Effects of general relativity on habitable zone particles under the presence of an inner perturber around solar-mass stars

Abstract

We analyze the role of the general relativity (GR) on the nodal librations of test particles located at the Habitable Zone (HZ) around a solar-mass star, which evolve under the influence of an eccentric planetary-mass perturber with a semimajor axis of 0.1 au. Based on a secular Hamiltonian up to quadrupole level, we derive analytical criteria that define the nodal libration region of a HZ particle as a function of its eccentricity e2 and inclination i2, and the mass m1 and the eccentricity e1 of the perturber.
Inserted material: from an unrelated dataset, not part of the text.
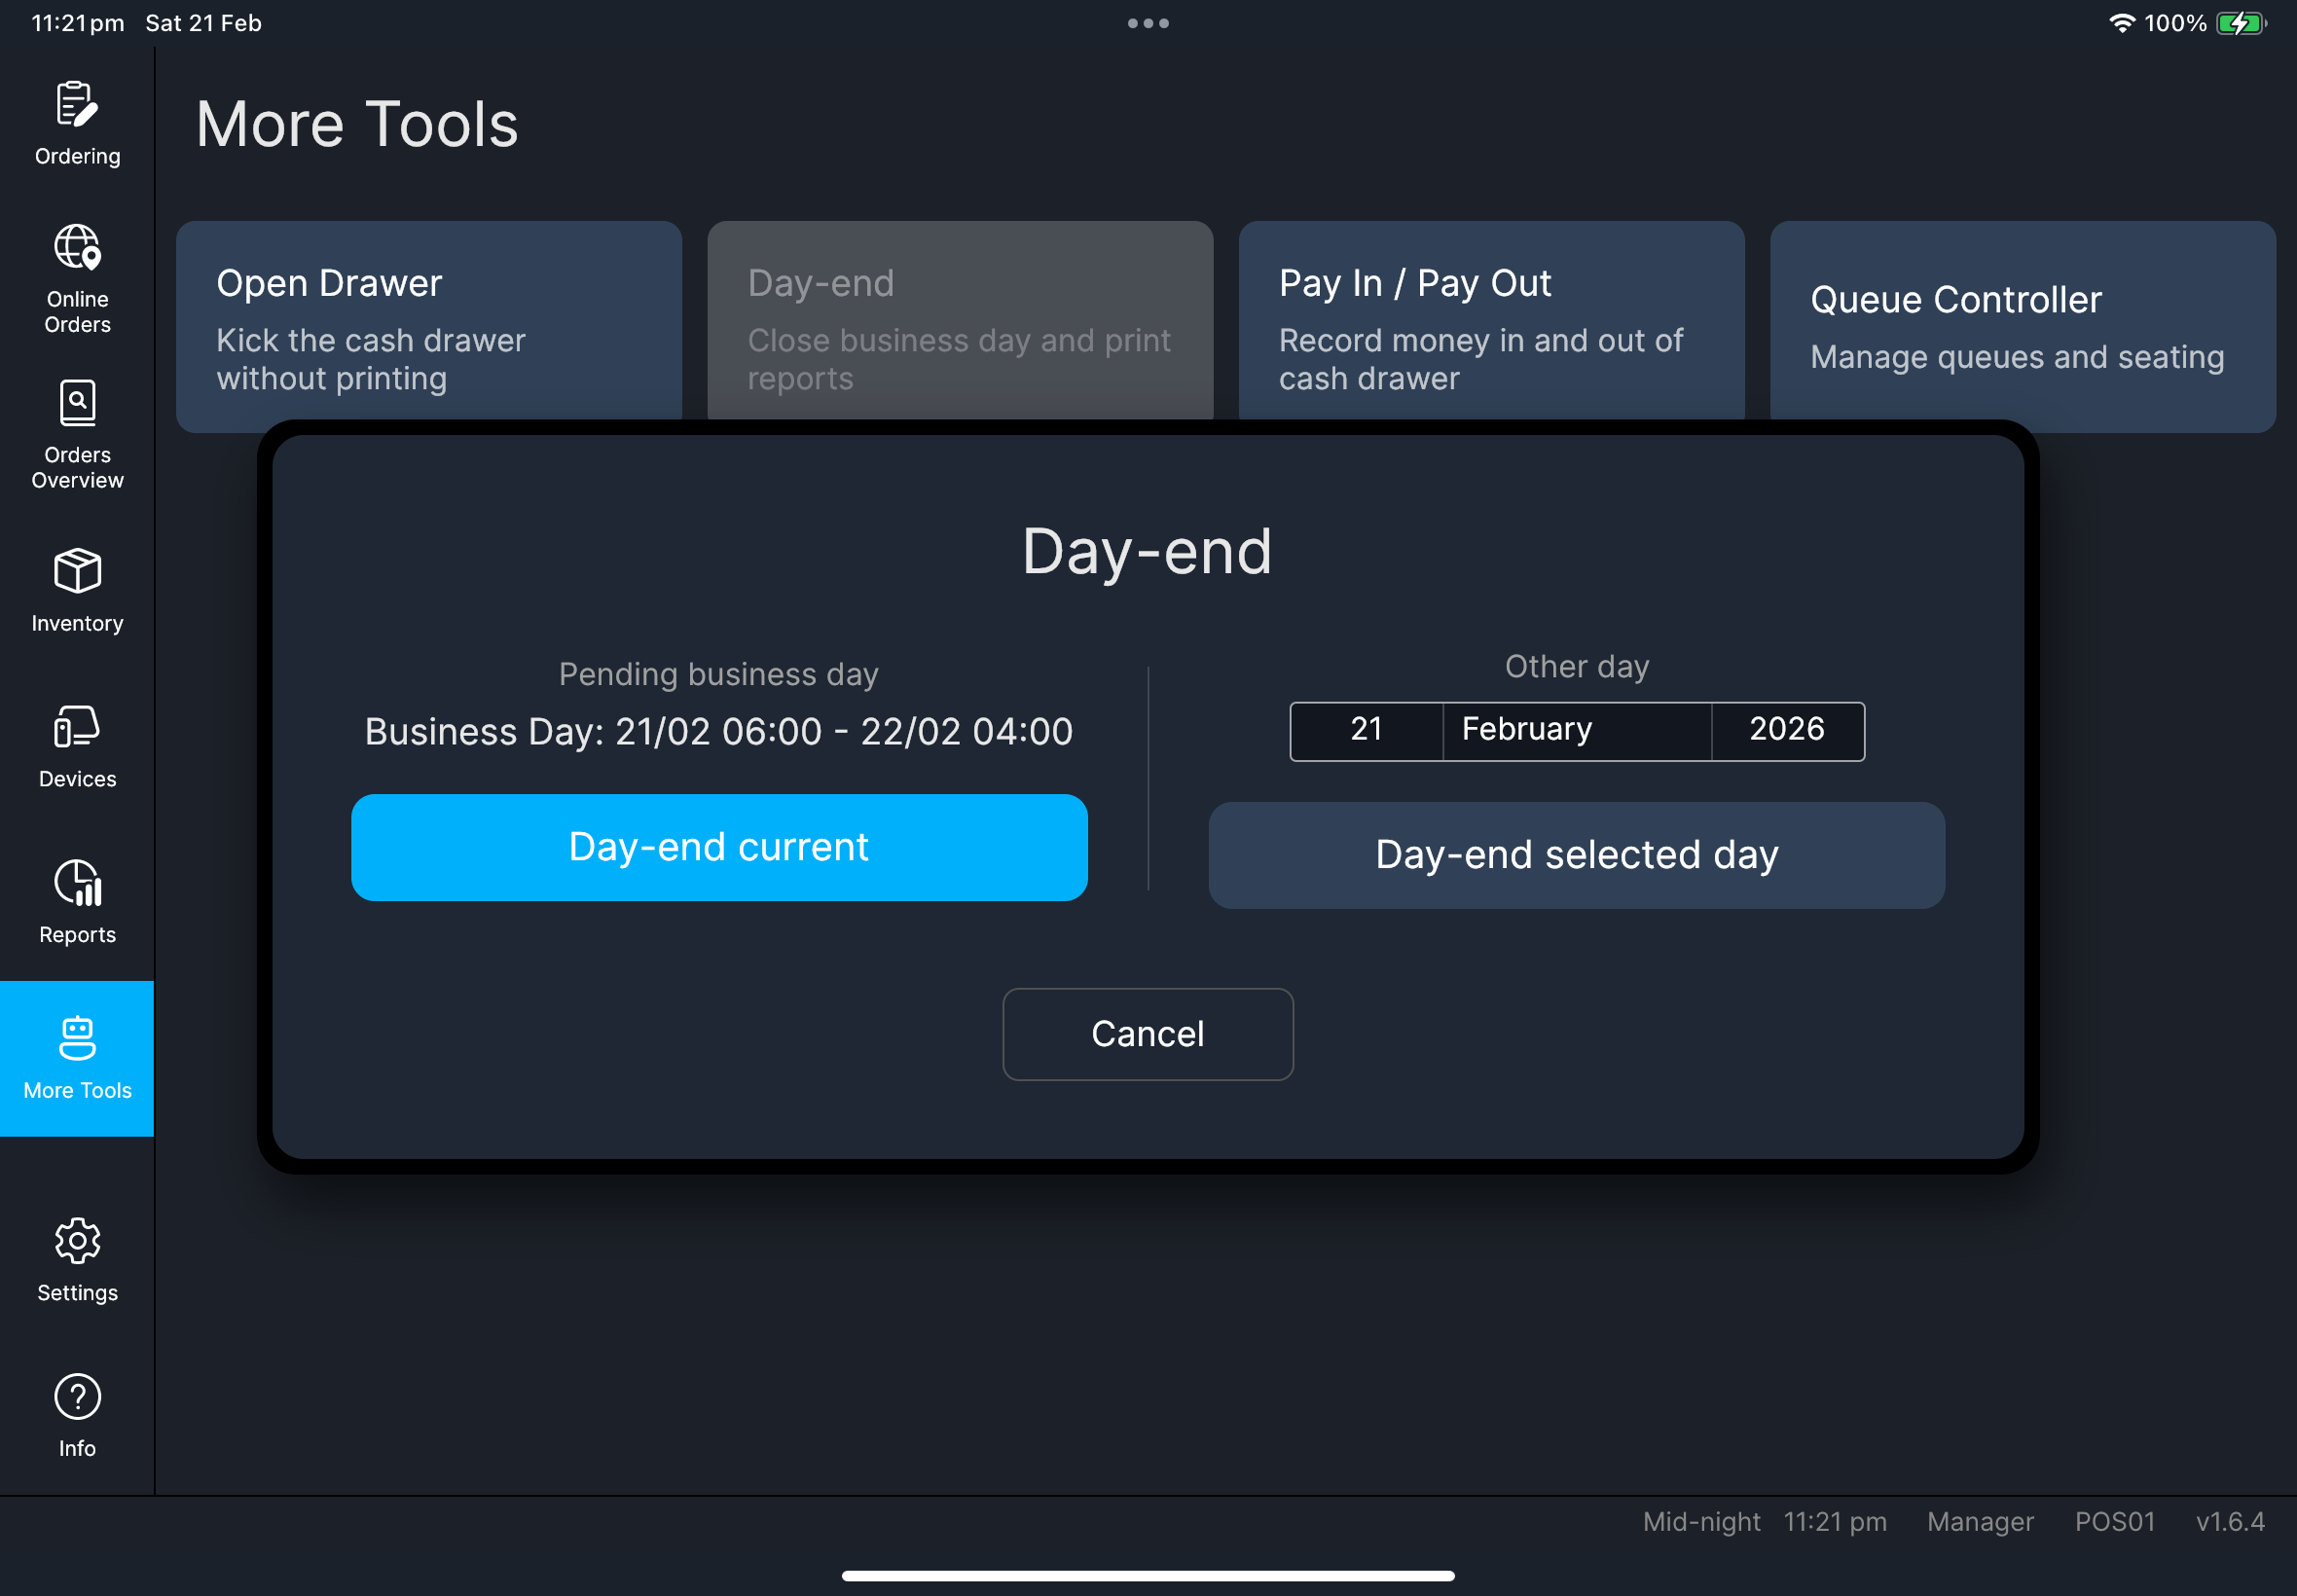
Task: Change the month February in date picker
Action: click(x=1576, y=730)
We show that a HZ particle can experience nodal librations with orbital flips or purely retrograde orbits for any m1 and e1 by adopting a suitable combination of e2 and i2. For m1 < 0.84 MJup, the greater the m1 value, the smaller the e2 value above which nodal librations are possible for a given e1. For m1 > 0.84 MJup, a HZ test particle can undergo nodal librations for any e2 and appropriate values of e1 and i2. The same correlation between m1 and e2 is obtained for nodal librations with orbital flips, but a mass limit for m1 of 1.68 MJup is required in this case. Moreover, the more massive the inner perturber, the greater the nodal libration region associated with orbital flips in the (e1, i2) plane for a given value of e2. Finally, we find good agreements between the analytical criteria and results from N-body simulations for values of m1 ranging from Saturn-like planets to super-Jupiters.